#### CHALLENGE:
Shift each coordinate in the answers of the items below by adding 54 to every number, then reproduce all the items in full with their requests, leaving the pictures out.

#### LISTING:
● ● ●

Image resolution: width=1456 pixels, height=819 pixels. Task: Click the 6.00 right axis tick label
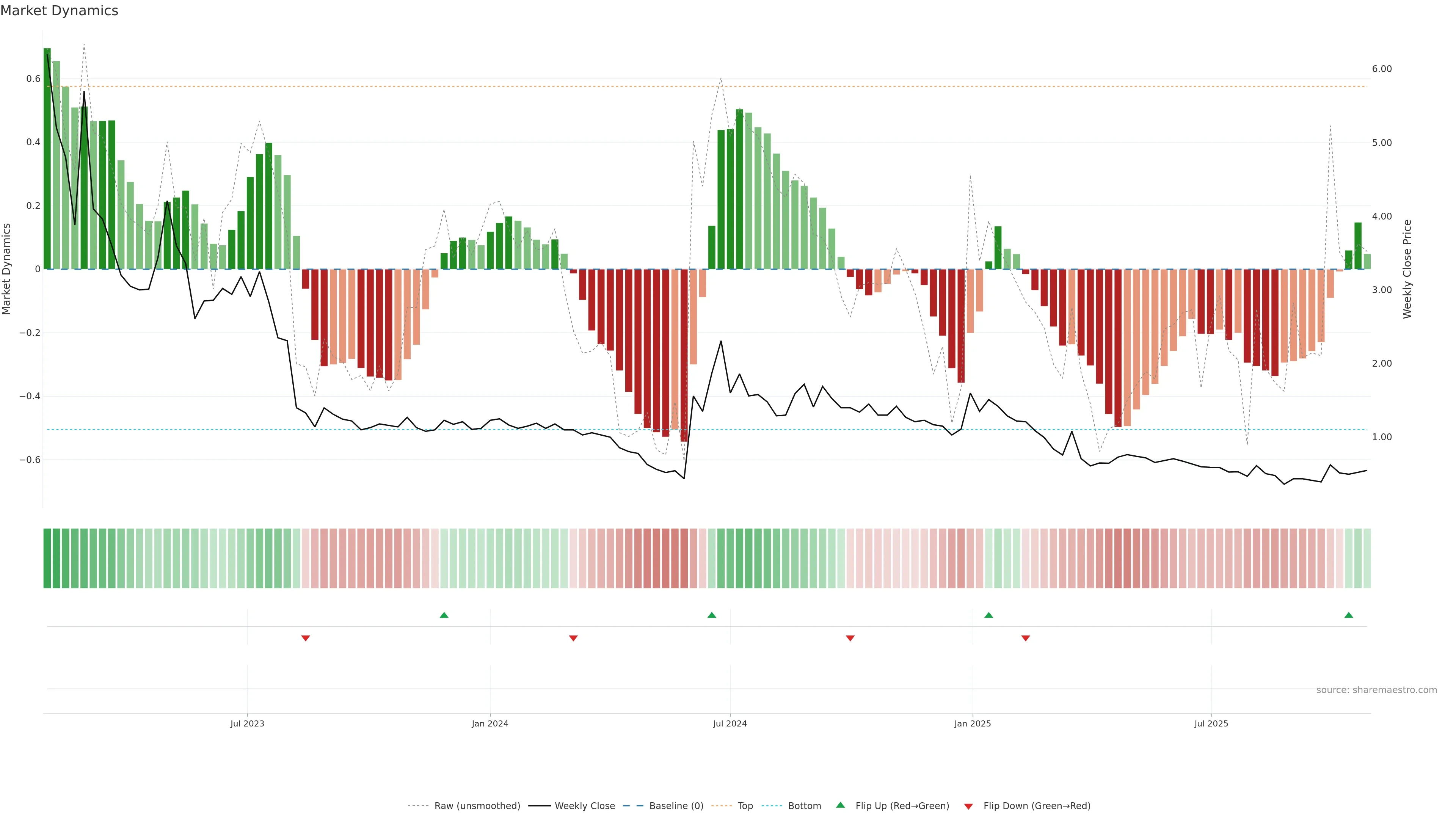[x=1381, y=69]
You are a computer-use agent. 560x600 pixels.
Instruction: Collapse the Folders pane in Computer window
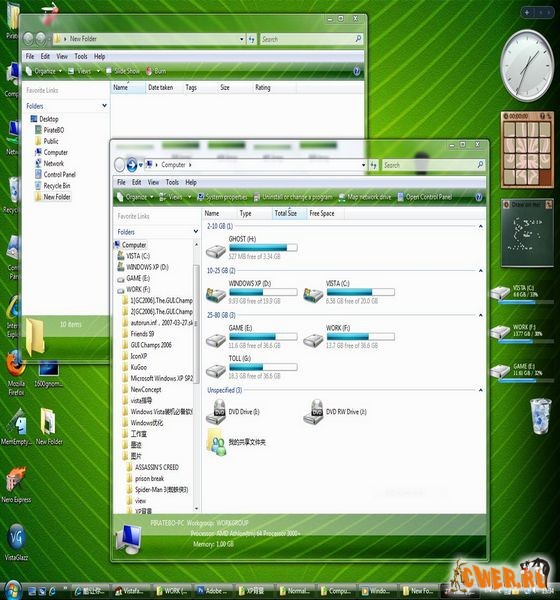tap(196, 232)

● ● ●

#### RESULT OF THIS EXERCISE:
Image resolution: width=1456 pixels, height=819 pixels. Task: Click the 6.00 right axis tick label
[x=1435, y=123]
You are a computer-use agent. 560x600 pixels.
Instruction: Collapse the Folders pane in Computer window
tap(250, 286)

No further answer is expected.